Economists were encouraged by the latest data out of China, which seem to suggest that the worst is over and the economy has bottomed for now, but the three market gurus said the world’s second-largest economy still faces challenges.
China’s gross domestic product growth eased slightly to 7.4% in the third quarter from 7.6% in the second quarter but various other data for September were stronger than forecast, prompting analysts to say a hard landing may be avoided.
But Marc Faber, the bearish investor and author of The Doom, Gloom and Boom Report forecast “a harder landing than expected” before the third-quarter GDP data was released.
“I think at the present China is growing at maximum 4%,” Faber told Emerging Markets last week, during the IMF/World Bank annual meetings.
Faber’s arguments are the slowdown in credit, “lots of overcapacity,” high inventories and “an underground lending business” that caused lots of problems by inflating a property bubble. He looks at exports from South Korea and Taiwan to China and at electricity production to gauge the health of the economy, not at the official growth figures.
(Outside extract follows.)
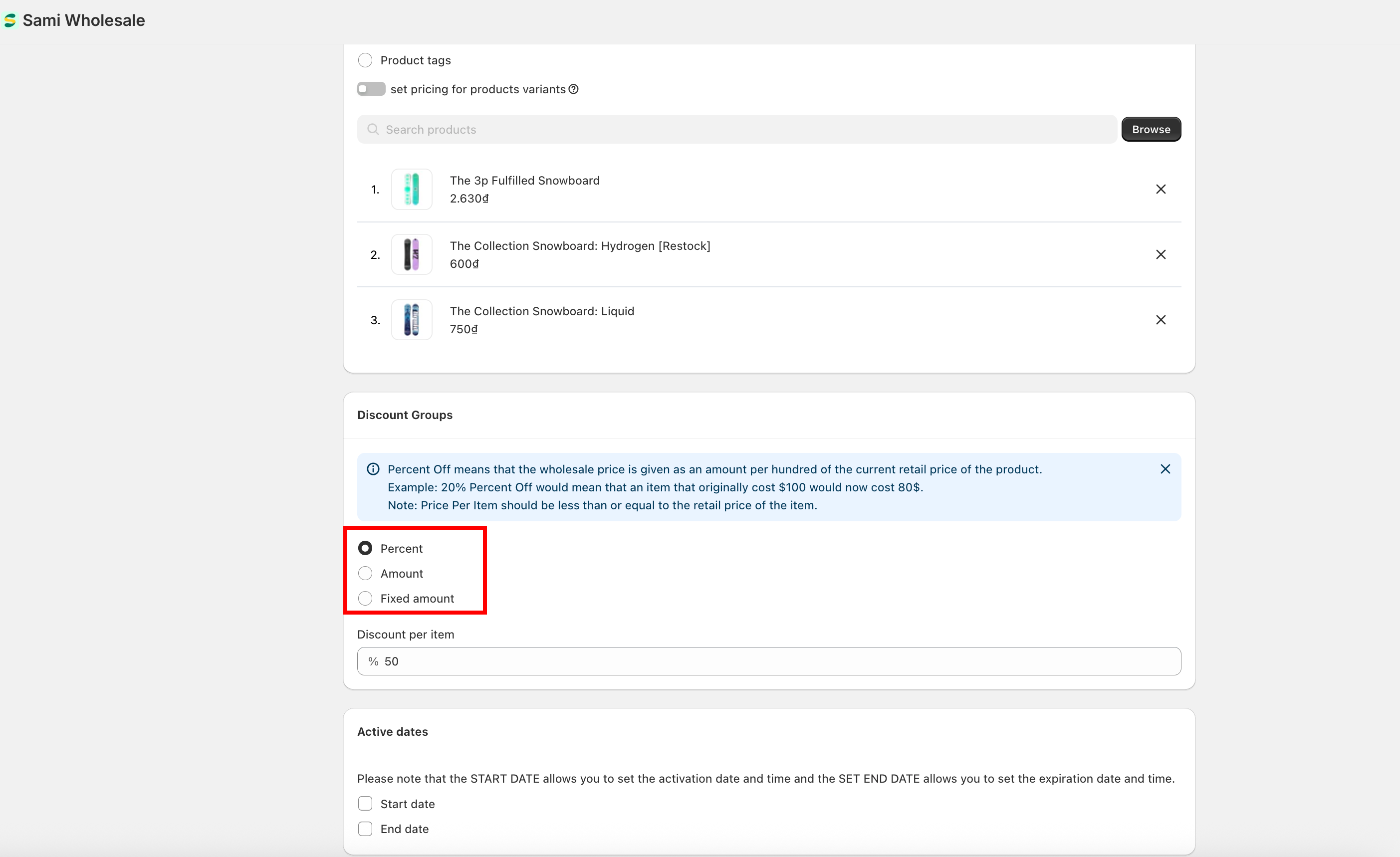Remove the Hydrogen [Restock] snowboard from list

(1160, 254)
However, he said that the situation in China will be resolved eventually as the country is dealing with “a credit bubble that has created a maladjustment in the economy.” “We have a property bubble but urbanization in Asia will continue and these properties will be sold eventually,” Faber said.
GROWTH OF JUST 3%?
Another economist who is bearish on China for the long term is Harvard professor Kenneth Rogoff, who told Emerging Markets that a rate of growth of just 3% for China was possible.
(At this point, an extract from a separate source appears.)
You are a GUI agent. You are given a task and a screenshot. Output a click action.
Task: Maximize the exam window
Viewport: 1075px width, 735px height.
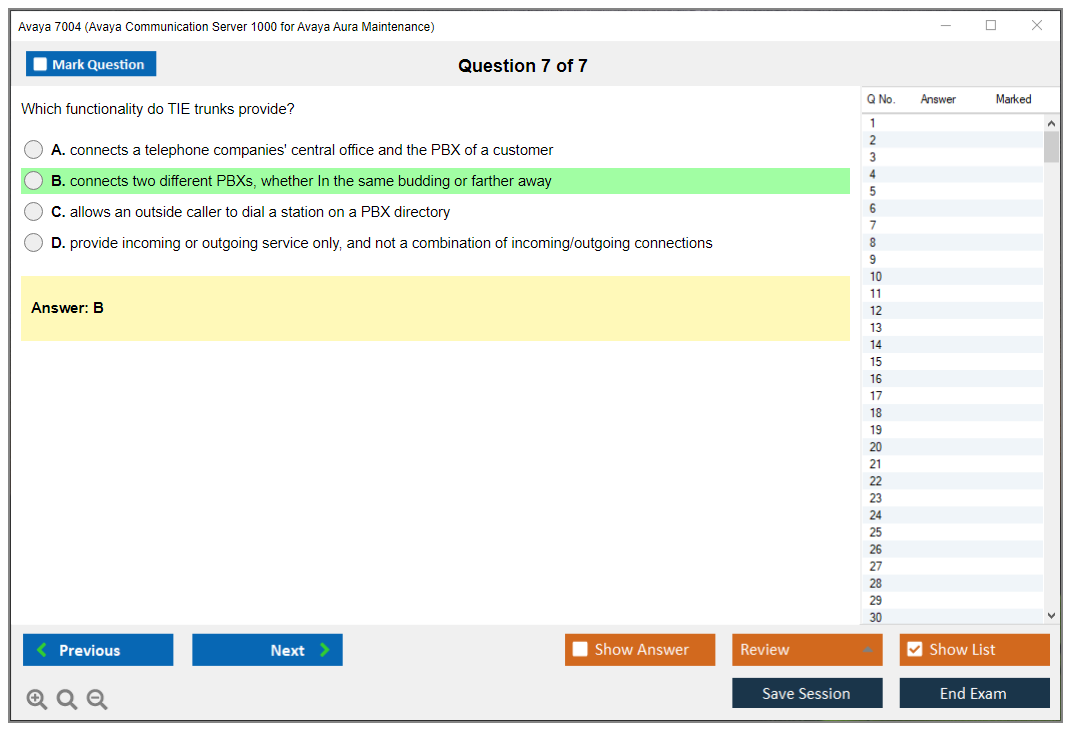991,26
“It’s a pretty low probability in the near term, but if you’re going over five years, it’s a distinct possibility,” Rogoff said in an interview last week. “It’s very hard to deleverage an economy that’s growing in the way China does it, despite very thoughtful efforts by Chinese officials; there are still tremendous pressures to produce fast growth – and to take risks.”
China’s Communist Party leaders meet on November 8 at the 18th Congress to decide on a once-in-a-decade leadership change and to discuss the future of the economy.
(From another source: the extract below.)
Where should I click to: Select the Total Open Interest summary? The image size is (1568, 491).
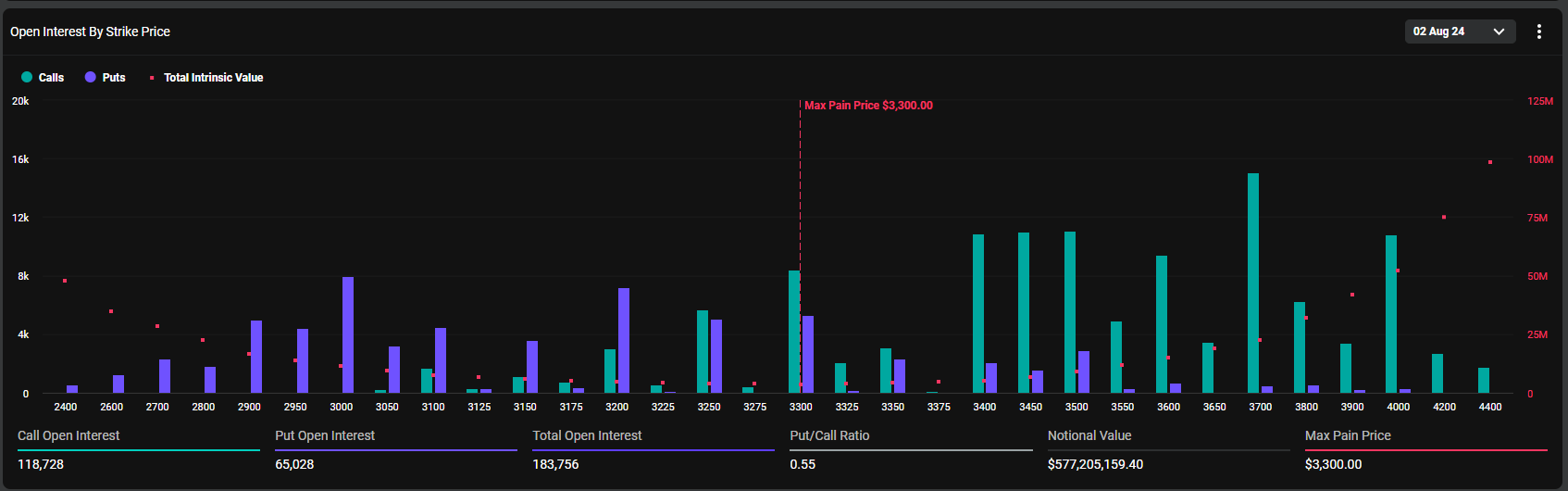(587, 436)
The problem, according to Rogoff, is that “growth through heavy investment just stops to work after a while. That’s what we saw in Latin America in the 1960s when things just started slowing down.”
China has had a “very heavily investment-oriented growth strategy,” much like Japan did or even, at some point, the Soviet Union, he said.
“But you eventually hit diminishing returns, though it’s hard to know when that is,” Rogoff said. “Then countries start to seek out other ways to get fast growth, financial liberalisation being a leading one, which in theory is a very good idea but when you start doing it in too rushed or panicked a way, it’s risky. That’s classic political economy.”
NO MONETARY EASING
“I don’t know how it will unfold in China,” Rogoff added. “They’re clearly very cautious. These things aren’t easy to calibrate. When you do monetary tightening in China, given their very controlled, repressed financial markets, it’s not necessarily easy to do tightening in a calibrated way; advanced countries certainly don’t find it easy.”
Analysts said that China’s better-than-expected industrial output, retail sales and household consumption data dashed hopes of further stimulus or monetary easing by the People’s Bank of China (PBOC), whose deputy governor expressed worries about the consequences of quantitative easing in developed markets on inflation in China during the IMF meeting in Tokyo last week.
Jim Rogers, co-founder with George Soros of the Quantum Fund in the 1970s and a long-time China bull, said the PBOC was right not to stimulate the economy further.
“China is doing the right thing; they try to cool inflation and a property bubble. If I were China, I’d tighten some more,” Rogers said in an interview with Emerging Markets last week.
The construction boom is likely to continue, even though not at the same pace, as the country needs infrastructure and the shrinking of the GDP is unlikely to be as dramatic as many people say, according to Rogers, who sees China’s slowdown as temporary.
“No system exists where everything always goes up,” he said.